Dokter yang Sedang Rehabilitasi Kembali Terjaring
Fakta yang mengundang tanda tanya besar dari publik adalah bahwa dokter berinisial M diketahui sebenarnya telah menjalani proses rehabilitasi di RS Menur Surabaya sejak bulan Mei 2026 lalu. Namun, di tengah masa pemulihan yang belum tuntas, ia kembali terjaring dalam operasi penindakan yang sama. Hal ini memunculkan berbagai pertanyaan di kalangan masyarakat mengenai efektivitas proses rehabilitasi yang dijalani, serta menuntut adanya penjelasan lebih rinci dari aparat penegak hukum terkait bagaimana kasus ini bisa terjadi.

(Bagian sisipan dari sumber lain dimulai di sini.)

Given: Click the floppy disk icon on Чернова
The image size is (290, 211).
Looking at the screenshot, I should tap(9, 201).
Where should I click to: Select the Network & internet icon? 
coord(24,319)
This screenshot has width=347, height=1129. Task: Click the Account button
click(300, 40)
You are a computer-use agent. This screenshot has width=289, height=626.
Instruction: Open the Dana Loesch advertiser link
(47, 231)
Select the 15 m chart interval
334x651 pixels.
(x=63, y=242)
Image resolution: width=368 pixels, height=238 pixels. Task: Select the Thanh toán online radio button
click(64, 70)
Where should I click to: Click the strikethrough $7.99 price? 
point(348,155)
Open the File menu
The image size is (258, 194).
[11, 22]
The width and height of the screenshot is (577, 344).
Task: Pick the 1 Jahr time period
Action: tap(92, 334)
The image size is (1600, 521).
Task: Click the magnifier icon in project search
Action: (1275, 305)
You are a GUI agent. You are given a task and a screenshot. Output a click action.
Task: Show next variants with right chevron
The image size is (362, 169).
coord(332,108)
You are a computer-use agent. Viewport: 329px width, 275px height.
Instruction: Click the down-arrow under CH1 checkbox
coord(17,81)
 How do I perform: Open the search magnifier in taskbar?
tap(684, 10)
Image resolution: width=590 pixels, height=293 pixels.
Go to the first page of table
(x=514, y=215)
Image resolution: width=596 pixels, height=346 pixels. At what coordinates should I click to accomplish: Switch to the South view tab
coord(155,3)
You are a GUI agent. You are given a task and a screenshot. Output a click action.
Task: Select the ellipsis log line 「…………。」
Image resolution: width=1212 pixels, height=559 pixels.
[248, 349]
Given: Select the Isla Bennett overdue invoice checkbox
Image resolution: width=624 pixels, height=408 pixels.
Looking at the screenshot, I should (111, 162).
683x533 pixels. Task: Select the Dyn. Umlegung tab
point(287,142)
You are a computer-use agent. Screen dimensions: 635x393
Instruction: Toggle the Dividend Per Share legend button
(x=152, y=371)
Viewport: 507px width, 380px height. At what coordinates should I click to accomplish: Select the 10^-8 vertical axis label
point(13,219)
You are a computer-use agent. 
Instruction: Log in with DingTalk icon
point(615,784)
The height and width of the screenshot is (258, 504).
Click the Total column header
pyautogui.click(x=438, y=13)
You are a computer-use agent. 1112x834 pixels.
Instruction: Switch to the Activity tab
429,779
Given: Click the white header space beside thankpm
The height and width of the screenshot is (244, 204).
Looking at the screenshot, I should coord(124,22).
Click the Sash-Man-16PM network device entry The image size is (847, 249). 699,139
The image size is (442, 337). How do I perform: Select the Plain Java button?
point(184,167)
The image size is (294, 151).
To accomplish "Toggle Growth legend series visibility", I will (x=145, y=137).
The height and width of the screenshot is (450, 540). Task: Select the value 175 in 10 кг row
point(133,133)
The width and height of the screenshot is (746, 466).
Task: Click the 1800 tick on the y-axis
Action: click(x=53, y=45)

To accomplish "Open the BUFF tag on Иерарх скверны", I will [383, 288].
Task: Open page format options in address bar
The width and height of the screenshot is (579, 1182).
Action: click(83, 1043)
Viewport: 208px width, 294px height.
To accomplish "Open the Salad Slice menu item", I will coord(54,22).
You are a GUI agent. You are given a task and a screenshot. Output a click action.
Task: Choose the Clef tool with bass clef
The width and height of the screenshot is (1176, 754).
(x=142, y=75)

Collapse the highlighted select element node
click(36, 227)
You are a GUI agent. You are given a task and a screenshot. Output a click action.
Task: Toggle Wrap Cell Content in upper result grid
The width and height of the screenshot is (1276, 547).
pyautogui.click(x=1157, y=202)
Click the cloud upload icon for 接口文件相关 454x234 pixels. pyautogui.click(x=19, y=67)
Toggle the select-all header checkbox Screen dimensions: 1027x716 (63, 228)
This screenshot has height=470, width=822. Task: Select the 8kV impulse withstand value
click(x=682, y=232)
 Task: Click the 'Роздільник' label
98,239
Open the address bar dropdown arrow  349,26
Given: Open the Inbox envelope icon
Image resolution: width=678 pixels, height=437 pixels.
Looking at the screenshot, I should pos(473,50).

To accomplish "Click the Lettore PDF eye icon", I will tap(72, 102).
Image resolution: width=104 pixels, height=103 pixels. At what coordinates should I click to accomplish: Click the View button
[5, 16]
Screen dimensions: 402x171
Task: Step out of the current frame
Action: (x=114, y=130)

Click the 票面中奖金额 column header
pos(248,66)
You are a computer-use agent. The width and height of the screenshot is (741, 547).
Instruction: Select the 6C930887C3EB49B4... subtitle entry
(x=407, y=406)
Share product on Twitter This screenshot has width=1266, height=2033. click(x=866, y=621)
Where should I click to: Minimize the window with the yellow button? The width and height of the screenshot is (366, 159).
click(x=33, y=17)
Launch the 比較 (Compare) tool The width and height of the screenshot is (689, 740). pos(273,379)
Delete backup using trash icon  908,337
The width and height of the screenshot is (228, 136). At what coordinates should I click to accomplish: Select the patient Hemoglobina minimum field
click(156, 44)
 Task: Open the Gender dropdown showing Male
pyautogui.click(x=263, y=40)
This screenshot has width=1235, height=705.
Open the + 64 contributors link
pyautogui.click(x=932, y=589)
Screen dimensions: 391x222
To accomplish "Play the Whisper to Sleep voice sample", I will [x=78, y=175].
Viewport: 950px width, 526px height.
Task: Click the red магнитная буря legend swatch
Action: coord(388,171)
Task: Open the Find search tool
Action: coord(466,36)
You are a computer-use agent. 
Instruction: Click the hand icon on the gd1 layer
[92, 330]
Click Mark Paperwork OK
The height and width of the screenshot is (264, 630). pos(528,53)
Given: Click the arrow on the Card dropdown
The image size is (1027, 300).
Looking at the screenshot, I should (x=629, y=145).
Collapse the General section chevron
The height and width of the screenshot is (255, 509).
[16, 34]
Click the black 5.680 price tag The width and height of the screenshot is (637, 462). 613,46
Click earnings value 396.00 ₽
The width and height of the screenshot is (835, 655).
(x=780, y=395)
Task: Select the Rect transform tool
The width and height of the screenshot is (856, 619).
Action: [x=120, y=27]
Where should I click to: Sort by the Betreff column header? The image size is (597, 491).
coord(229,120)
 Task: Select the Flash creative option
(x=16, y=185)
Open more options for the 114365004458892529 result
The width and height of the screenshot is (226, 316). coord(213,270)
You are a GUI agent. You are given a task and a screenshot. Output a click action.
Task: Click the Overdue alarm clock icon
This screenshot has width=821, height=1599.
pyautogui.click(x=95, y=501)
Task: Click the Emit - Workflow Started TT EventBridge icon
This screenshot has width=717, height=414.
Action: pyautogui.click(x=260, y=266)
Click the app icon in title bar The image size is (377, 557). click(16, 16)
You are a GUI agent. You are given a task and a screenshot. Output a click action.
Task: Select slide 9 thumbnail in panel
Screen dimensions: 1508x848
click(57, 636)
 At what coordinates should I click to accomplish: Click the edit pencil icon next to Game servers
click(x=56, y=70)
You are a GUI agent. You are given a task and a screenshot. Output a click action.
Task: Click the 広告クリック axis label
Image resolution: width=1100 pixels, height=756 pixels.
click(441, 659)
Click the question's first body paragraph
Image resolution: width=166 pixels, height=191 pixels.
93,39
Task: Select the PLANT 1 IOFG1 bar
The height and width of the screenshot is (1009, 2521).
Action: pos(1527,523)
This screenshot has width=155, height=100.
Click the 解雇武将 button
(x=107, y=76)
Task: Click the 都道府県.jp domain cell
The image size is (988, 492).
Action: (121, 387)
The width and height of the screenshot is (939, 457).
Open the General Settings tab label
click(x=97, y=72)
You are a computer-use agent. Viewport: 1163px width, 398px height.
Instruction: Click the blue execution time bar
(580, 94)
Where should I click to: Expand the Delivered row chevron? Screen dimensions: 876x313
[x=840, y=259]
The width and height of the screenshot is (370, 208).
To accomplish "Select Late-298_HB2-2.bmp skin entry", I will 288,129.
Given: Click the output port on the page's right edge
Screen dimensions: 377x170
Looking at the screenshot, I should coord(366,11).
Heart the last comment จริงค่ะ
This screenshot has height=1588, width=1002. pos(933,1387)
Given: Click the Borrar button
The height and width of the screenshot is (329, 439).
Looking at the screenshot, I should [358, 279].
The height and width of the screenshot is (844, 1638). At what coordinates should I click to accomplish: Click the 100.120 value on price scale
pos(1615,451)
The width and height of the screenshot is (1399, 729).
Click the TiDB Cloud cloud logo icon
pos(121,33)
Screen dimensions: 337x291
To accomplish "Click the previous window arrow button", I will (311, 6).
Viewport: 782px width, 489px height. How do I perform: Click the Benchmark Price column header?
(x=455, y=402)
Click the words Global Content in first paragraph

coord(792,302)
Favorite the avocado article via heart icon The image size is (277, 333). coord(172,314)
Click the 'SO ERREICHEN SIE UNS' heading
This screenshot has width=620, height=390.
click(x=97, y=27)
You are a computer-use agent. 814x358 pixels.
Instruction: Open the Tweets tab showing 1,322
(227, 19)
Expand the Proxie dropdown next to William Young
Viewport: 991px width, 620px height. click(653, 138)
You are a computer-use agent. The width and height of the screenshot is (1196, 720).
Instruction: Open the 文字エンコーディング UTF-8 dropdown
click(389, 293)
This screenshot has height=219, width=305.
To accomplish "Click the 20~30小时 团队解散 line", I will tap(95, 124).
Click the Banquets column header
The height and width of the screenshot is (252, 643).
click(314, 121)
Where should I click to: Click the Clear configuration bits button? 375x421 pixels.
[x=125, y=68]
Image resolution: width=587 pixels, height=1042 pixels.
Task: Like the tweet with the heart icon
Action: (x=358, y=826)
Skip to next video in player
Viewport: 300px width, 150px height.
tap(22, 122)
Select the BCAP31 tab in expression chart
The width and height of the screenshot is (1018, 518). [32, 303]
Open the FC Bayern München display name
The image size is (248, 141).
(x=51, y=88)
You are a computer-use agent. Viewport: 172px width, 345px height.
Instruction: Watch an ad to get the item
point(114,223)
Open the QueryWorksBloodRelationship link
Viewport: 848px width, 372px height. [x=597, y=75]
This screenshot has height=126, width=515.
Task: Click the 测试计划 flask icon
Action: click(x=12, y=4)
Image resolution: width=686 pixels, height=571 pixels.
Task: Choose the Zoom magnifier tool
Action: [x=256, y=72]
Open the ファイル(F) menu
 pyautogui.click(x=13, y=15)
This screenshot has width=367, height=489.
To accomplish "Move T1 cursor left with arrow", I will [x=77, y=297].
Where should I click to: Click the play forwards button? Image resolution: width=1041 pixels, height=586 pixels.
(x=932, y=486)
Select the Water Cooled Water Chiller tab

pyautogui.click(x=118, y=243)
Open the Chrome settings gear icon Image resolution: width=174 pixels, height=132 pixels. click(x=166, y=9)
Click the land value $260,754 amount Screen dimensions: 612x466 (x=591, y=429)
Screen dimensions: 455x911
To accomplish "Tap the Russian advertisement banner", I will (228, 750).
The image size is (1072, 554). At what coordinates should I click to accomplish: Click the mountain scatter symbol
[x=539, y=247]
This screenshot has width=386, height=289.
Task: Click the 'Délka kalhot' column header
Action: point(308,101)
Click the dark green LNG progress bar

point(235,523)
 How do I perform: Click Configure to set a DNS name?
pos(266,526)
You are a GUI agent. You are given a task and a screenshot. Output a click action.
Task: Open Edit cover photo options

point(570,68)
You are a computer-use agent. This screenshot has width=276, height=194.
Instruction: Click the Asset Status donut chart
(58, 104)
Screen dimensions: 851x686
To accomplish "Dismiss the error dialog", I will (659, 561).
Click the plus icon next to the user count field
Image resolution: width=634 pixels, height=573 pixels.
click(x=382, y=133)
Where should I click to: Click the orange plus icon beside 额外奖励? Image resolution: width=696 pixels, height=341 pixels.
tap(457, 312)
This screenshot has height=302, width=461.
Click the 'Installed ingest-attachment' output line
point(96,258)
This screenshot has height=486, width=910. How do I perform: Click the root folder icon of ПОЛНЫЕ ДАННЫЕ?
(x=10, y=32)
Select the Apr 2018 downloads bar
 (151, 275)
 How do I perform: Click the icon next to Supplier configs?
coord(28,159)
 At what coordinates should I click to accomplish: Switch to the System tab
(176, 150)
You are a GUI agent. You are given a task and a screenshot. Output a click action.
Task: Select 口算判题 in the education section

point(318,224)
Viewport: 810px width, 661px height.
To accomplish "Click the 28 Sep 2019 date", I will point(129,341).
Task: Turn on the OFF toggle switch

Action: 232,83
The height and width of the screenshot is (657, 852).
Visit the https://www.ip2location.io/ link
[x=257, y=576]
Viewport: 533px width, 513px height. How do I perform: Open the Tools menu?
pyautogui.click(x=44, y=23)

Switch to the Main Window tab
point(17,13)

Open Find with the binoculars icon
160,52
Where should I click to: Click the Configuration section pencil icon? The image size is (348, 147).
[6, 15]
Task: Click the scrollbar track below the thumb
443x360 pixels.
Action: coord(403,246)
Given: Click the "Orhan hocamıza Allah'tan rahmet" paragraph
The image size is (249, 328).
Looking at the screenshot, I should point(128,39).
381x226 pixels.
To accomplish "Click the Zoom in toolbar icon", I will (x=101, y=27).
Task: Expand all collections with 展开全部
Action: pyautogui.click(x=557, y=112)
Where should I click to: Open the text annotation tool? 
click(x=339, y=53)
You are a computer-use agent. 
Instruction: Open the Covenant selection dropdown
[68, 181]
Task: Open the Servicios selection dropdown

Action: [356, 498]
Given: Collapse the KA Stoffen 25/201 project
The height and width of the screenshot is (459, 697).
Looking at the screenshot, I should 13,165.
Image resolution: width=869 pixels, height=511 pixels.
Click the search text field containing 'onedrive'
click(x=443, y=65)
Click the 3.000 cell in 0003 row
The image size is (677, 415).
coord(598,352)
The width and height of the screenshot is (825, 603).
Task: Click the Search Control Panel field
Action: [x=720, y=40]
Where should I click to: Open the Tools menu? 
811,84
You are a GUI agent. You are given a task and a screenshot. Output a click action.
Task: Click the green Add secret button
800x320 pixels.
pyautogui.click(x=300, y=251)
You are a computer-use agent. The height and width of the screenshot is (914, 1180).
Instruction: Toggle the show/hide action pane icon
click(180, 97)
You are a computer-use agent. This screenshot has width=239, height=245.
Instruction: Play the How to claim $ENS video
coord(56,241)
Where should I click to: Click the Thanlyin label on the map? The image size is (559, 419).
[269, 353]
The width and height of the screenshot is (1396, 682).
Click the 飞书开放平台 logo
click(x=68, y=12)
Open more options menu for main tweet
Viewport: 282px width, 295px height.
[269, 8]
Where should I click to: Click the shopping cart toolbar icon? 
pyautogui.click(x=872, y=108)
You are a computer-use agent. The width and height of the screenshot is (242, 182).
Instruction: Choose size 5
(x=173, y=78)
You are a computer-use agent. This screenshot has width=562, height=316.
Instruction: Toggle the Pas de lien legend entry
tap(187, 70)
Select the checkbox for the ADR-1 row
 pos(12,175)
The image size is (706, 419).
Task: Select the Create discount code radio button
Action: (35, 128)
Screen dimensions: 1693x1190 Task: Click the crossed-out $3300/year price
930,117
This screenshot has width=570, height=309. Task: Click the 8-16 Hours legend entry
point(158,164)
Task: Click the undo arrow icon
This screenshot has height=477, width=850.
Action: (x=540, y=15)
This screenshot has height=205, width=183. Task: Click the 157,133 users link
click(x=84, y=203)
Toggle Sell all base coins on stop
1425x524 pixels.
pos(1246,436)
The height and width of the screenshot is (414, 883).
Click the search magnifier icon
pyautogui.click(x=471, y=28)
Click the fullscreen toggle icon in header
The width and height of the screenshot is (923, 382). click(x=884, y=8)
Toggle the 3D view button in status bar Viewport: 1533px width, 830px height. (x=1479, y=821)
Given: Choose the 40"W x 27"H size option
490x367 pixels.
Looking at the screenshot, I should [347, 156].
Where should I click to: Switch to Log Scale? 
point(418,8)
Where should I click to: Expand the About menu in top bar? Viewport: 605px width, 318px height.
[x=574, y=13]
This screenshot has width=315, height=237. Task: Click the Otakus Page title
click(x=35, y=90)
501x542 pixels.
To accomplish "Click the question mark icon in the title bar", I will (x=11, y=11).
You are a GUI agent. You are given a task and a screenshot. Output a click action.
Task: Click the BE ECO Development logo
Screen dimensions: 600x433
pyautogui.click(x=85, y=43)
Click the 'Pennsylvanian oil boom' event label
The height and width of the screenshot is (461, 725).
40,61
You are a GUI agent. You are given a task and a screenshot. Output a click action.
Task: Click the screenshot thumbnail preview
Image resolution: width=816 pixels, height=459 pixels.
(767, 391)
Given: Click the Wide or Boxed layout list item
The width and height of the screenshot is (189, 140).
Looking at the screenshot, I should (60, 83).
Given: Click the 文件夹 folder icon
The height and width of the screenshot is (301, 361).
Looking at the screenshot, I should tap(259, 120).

Direktur RSUD dr. Mohammad Zyn Sampang, Andy A. Hasan, membenarkan identitas dokter yang terlibat dalam kasus tersebut. Ia menegaskan bahwa seluruh proses hukum terkait kasus ini sepenuhnya diserahkan kepada pihak kepolisian untuk ditindaklanjuti sesuai dengan aturan yang berlaku.
“Saat ini saya belum menerima informasi lengkap mengenai perkembangan kasus dari pihak kepolisian, karena proses hukum masih berjalan sesuai prosedur,” ujar Andy saat dikonfirmasi pada hari ini.
Manajemen rumah sakit dengan tegas menyatakan bahwa telah menerapkan kebijakan tanpa toleransi (zero tolerance) terhadap penyalahgunaan narkotika oleh siapapun pegawai di lingkungan RSUD dr. Mohammad Zyn Sampang. Siapa pun pegawai yang terbukti bersalah melalui proses hukum yang sah akan dikenakan sanksi paling berat, hingga mencapai tahap pemutusan hubungan kerja.
“Kami tidak akan memberi sedikit pun ruang bagi pengguna narkoba di lingkungan rumah sakit kami. Segera setelah ada kepastian hukum bahwa yang bersangkutan positif terlibat, maka kami akan segera memberhentikannya dari tugasnya tanpa kompromi,” tegas Andy dengan tegas.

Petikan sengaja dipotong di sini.